C'était en fait un film de mode que j'ai réalisé lors de la post-production de «Red Rocket». J'ai pris un congé de l'édition et on m'a proposé cette petite sortie créative de faire un film de mode pour Khaite, une petite étiquette de boutique à New York, pour la Fashion Week. C'était mon hommage à «The Warriors» de Walter Hill. Alex Coco, qui est l'un des trois producteurs «Anora», l'a produit.
Alex et moi nous tenions sur la promenade en hiver de Coney Island en regardant autour de nous et en disant: «C'est magnifique. N'est-ce pas cinématographique? Il est presque coincé dans le temps. Il se sent et a l'air de la même manière que lorsque Walter Hill y a tourné en 1978. Je me dis: «Je pense que nous allons faire notre prochain film ici. J'ai une idée d'une histoire de Brighton Beach sur le brûleur arrière. Prenons cela au brûleur avant et faisons cela ensuite. » Parfois, c'est ce qu'il faut, tu sais?
Dans le passé, vous avez dit que vous ne créez pas de histoires détaillées pour vos personnages, car les films ont lieu au présent. Mais j'imagine que pour un personnage comme Ani, Mikey Madison voulait probablement en savoir beaucoup.
Certainement. Et dans ce cas, nous avons dû en savoir un peu plus que d'habitude. Elle est évidemment la diaspora russe, mais qu'est-ce que cela implique? Nous avons commencé à dire: «OK, sa grand-mère est probablement venue avec sa maman adolescente vers 1990, après la chute de l'Union soviétique. Comment s'en sont-ils sortis?

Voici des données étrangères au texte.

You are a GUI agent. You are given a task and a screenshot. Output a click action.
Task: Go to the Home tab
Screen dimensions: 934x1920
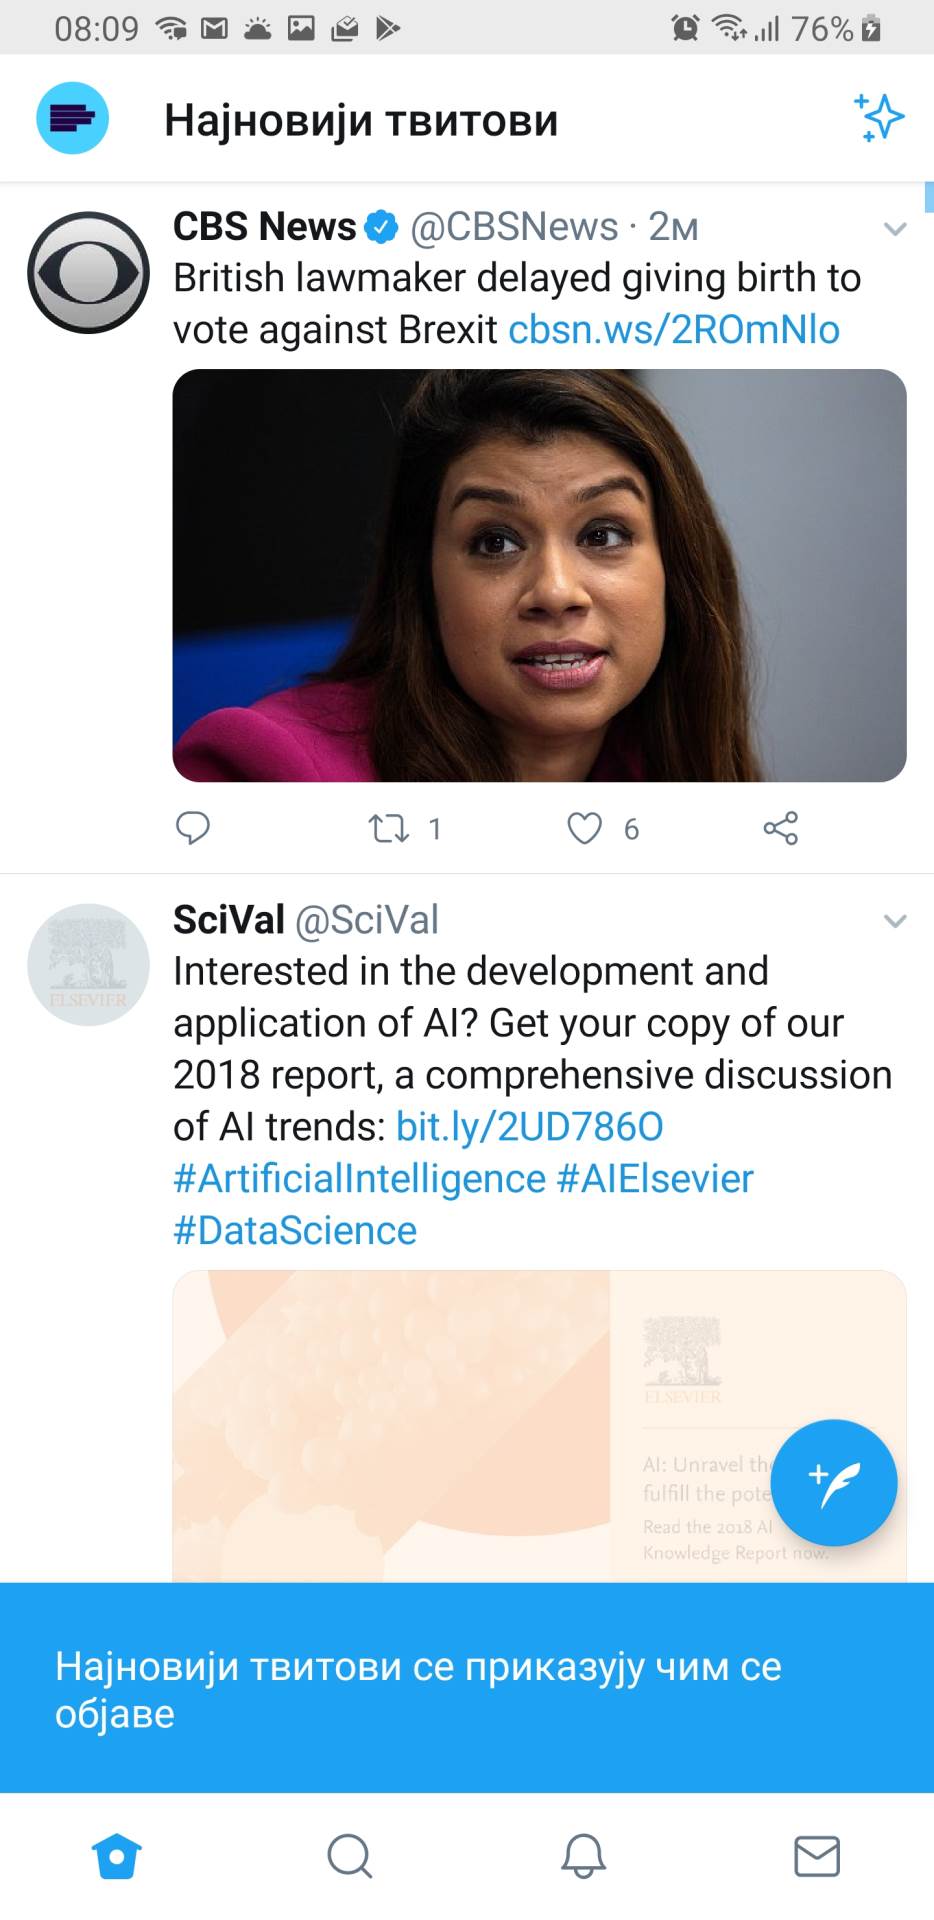click(117, 1857)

Mikey voulait autant d'informations que possible, et elle était incroyable de l'absorber. Avec ces films sociaux-réalistes, comme vous l'avez dit, ils sont au présent. Ce qui est sur la page, c'est ce que vous voyez au théâtre – nous n'entendons pas la narration, la trame de fond, et cetera. Mais les acteurs de mes films apprécient toutes les informations que je peux leur donner, et plus nous pouvons créer des informations ensemble, mieux c'est.
À Sundance cette année, nous avons beaucoup entendu dire à quel point les temps sont difficiles Film indépendant. En tant que personne qui travaille dans ce domaine depuis un couple Des décennies, pensez-vous que le film indépendant est dans une situation difficile?
C'est. Cela n'est jamais devenu plus facile. Avec l'inflation et tout, il en coûte plus cher de faire de ces petites Indes. Maintenant, si vous allez complètement la guérilla, vous pouvez toujours faire votre film pour rien. Cela est en fait plus facile de nos jours en raison des outils comme l'iPhone et du fait que vous pouvez modifier à la maison. Mais alors vous ne pouvez pas vous permettre d'étoiles. C'est très compliqué, et les services de streaming ont vraiment changé les choses. Il y a beaucoup plus de contenu maintenant et beaucoup de concurrence.
Je ressens pour les cinéastes prometteurs qui doivent faire face à ce nouveau monde. J'ai l'impression d'avoir mis le pied dans la porte comme il se fermait – juste à temps, tu sais? Et j'ai pu continuer à le faire parce que je me suis établi en tant que réalisateur qui ne travaille pas avec des stars et dont le sujet pourrait ne pas être convivial. Mais je ne peux pas imaginer avoir à pénétrer et à faire ce que je fais maintenant.
Une version de cette histoire est apparue pour la première fois dans le numéro Down To The Wire du magazine Awards de Jolie Bobine. En savoir plus sur le problème ici.